Beim Einpacken der Zierfische gilt es einige Punkte zu beachten:

  • Wie bereits erwähnt: Eine gute Planung und dichte Transportbeutel ersparen nicht nur den Fischen viel Stress!
  • Damit die Belastung des Wassers durch Fischkot bei längeren Transporten minimiert werden kann, lohnt es sich, die Tiere vor dem Transport mindestens 24 Stunden nicht mehr zu füttern.
  • Je grösser und aggressiver die Fische, desto weniger Fische pro Beutel. Im Zweifelsfall besser einzeln verpacken.
  • Im Beutel soll genügend Luft enthalten sein. Dadurch sinkt der Sauerstoffgehalt des Wasser weniger schnell. Faustregel: Beutel maximal zur Hälfte mit Wasser füllen.
  • Den Transportbeutel möglichst Luftdicht verschliessen (Gummibänder haben sich bewährt). Dabei darauf achten, dass im Beutel kein zu grosser Druck herrscht (Die Dinger sind zwar ziemlich stabil, können aber trotzdem platzen).
  • Je nach Aussentemperatur für ausreichend Isolation sorgen: Beutel in Zeitungspapier einwickeln ist für kurze Wege absolut ausreichend.
  • Und zum Schluss: Nie frischen Wasser verwenden. Da der Transport für den Fisch immer Stress bedeutet, fühlt er sich im gewohnten Aquarienwasser am wohlsten!

Auf die Zugabe von chemischen Mitteln oder reinem Sauerstoff kann im Normalfall verzichtet werden.

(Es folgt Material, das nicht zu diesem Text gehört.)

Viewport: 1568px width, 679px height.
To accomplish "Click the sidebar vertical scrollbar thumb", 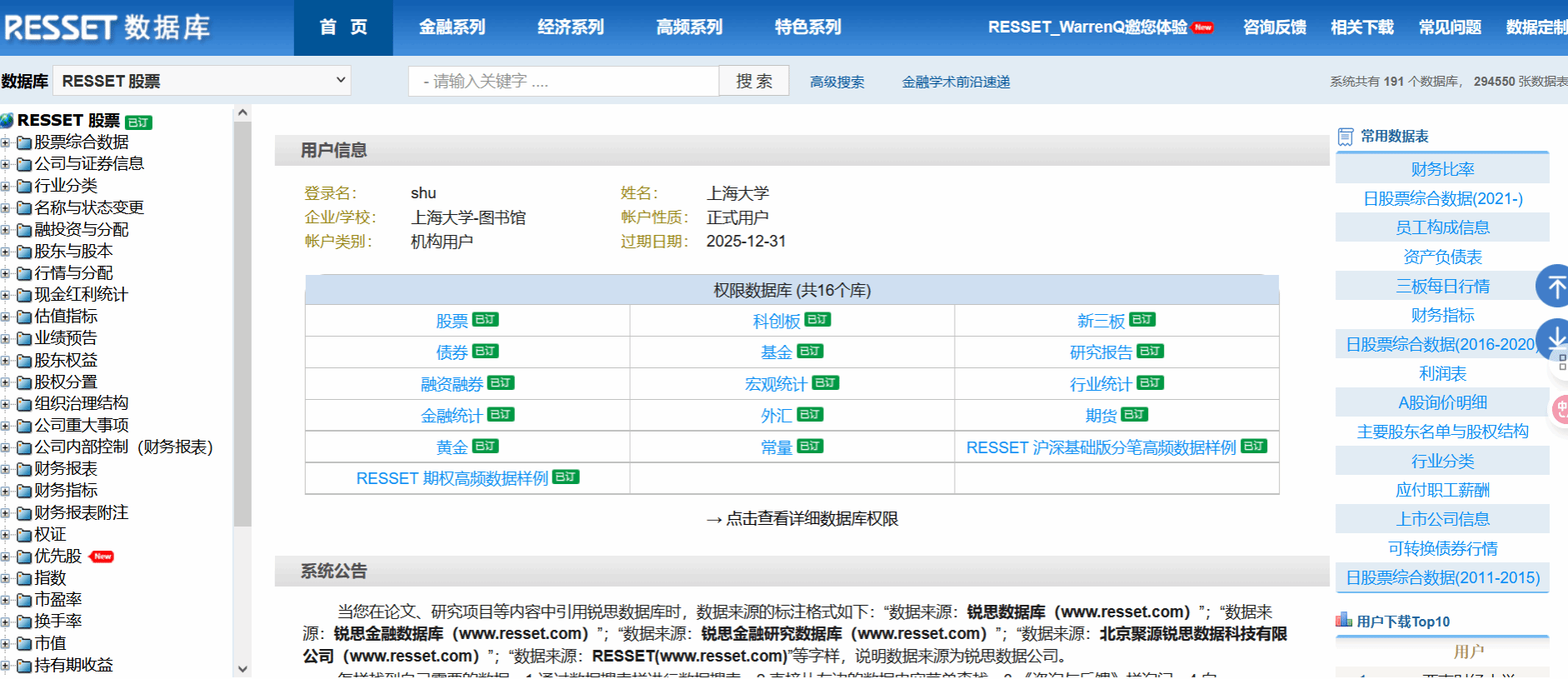I will pos(242,325).
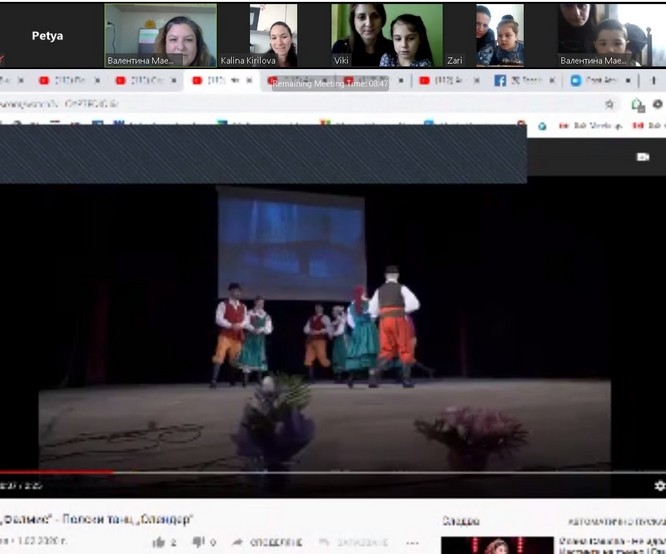Image resolution: width=666 pixels, height=554 pixels.
Task: Open a new browser tab
Action: coord(654,80)
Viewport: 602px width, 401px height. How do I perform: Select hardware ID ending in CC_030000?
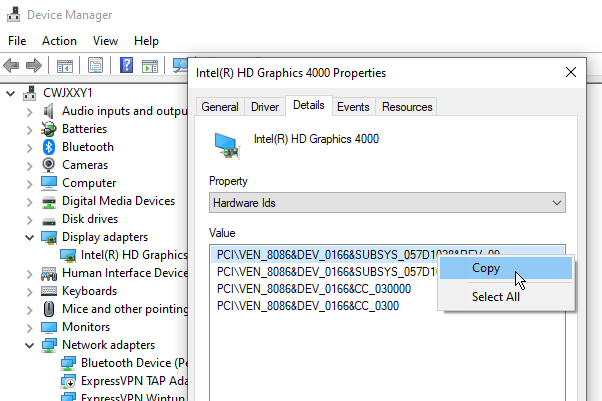313,289
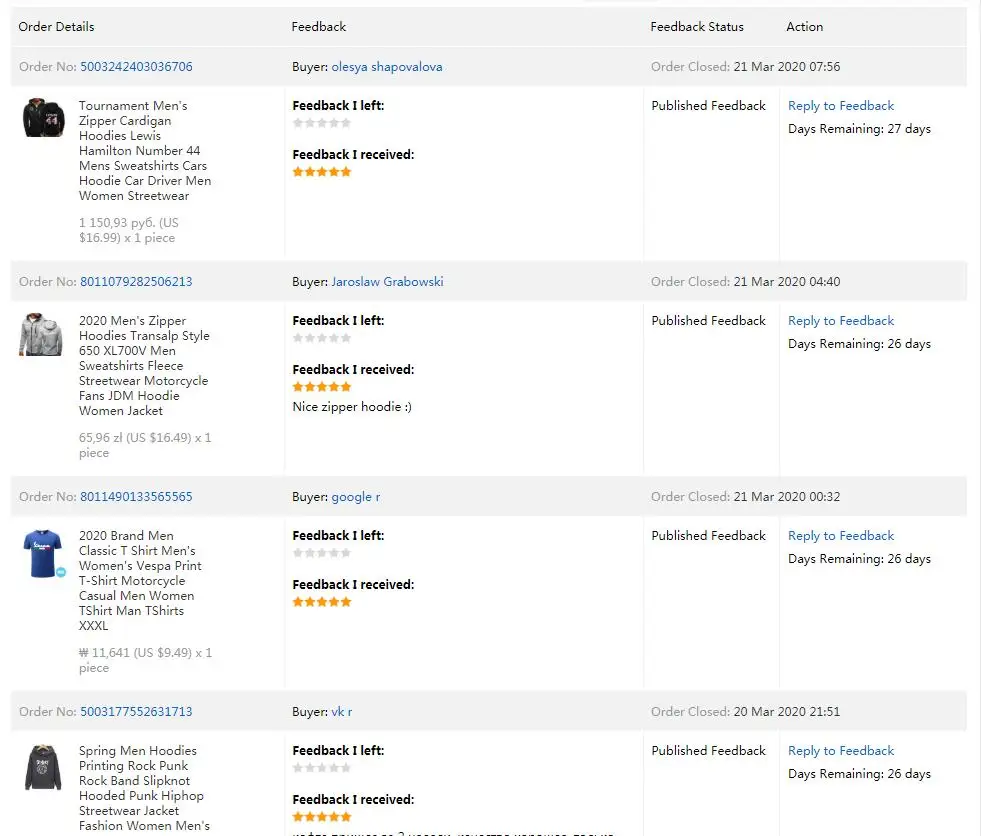Screen dimensions: 981x836
Task: Click empty star rating for Hamilton hoodie order
Action: (322, 123)
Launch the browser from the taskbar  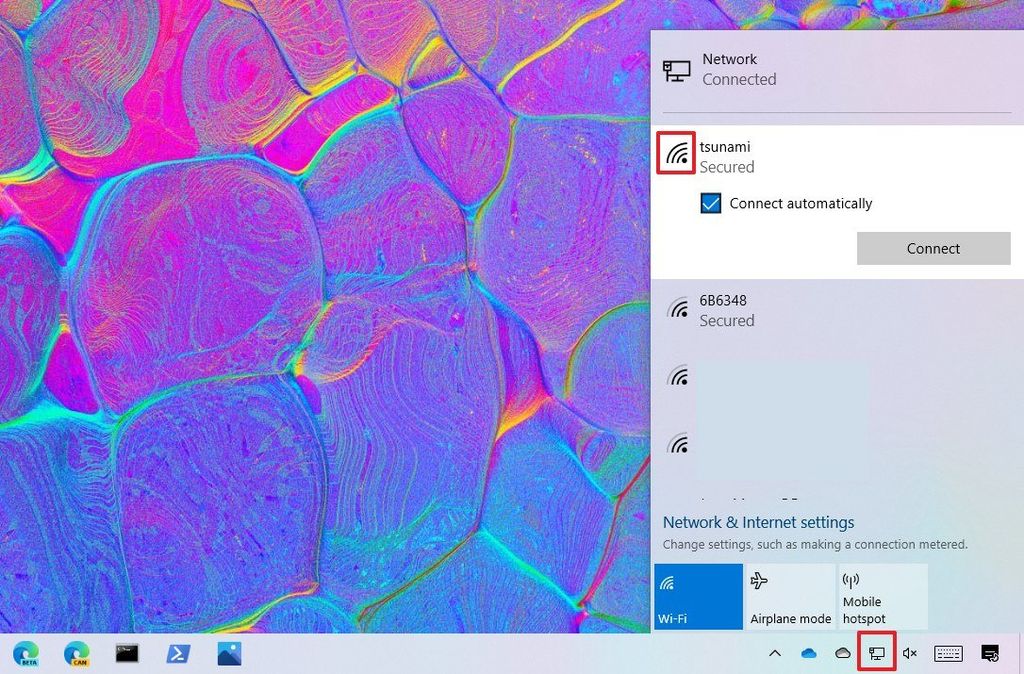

Diese Methoden machen nur bei längeren Transporten (rund um den Planeten) Sinn.

Fische auspacken und eingewöhnen

Während beim Einpacken von Zierfischen relativ zügig gearbeitet werden kann, ist beim Auspacken etwas Geduld gefragt. Damit sich die Tiere an die neue Wasserqualität gewöhnen können, sollte ihnen lieber zuviel als zuwenig Zeit gegönnt werden.

Faustregel: Je länger der Transport dauert, desto vorsichtiger muss während der Eingewöhnungsphase vorgegangen werden!

Folgende Punkte vermindern Probleme beim Einsetzen von Zierfischen in ihr neues Zuhause:

  • Wenn nichts dagegen spricht (z.B. ein kaputter Transportbeutel), werden die Fische am besten noch im Beutel an die neuen Wasserwerte gewöhnt. Dazu wird der Anteil an frischem Aquarienwasser im Beutel langsam erhöht.
  • Damit sich auch die Temperatur im Beutel ans neue Aquarium anpassen kann, wird der Beutel am besten direkt ins Becken gehängt.
  • Um unnötigen Stress zu vermeiden, erfolgt die komplette Eingewöhnung bei ausgeschalteter Aquarienbeleuchtung.
  • Damit keine Krankheitserreger ins Becken gelangen, werden die Zierfische aus dem Beutel ins neue Becken umgesetzt und nicht inklusive Wasser ins Becken gekippt.
  • Bei Fischarten, die dafür bekannt sind Reviere zu bilden und zu verteidigen, empfiehlt es sich, die Struktur des Beckens vor dem Einsetzen zu verändern. So müssen sich sowohl neue als auch alte Bewohner an eine neue Umgebung gewöhnen.
  • Für die gesamte Prozedur des Eingewöhnens sollte mindestens ein Stunde eingeplant werden.

Wenn diese Punkte beachtet werden, sollte die Eingewöhnung reibungslos klappen. Falls die Fische trotzdem ein unerwartetes Verhalten zeigen, empfiehlt es sich, die Tiere so rasch wie möglich zu separieren. Dadurch können sie sich in Ruhe und ohne Bedrängnis durch andere Bewohner weiter akklimatisieren.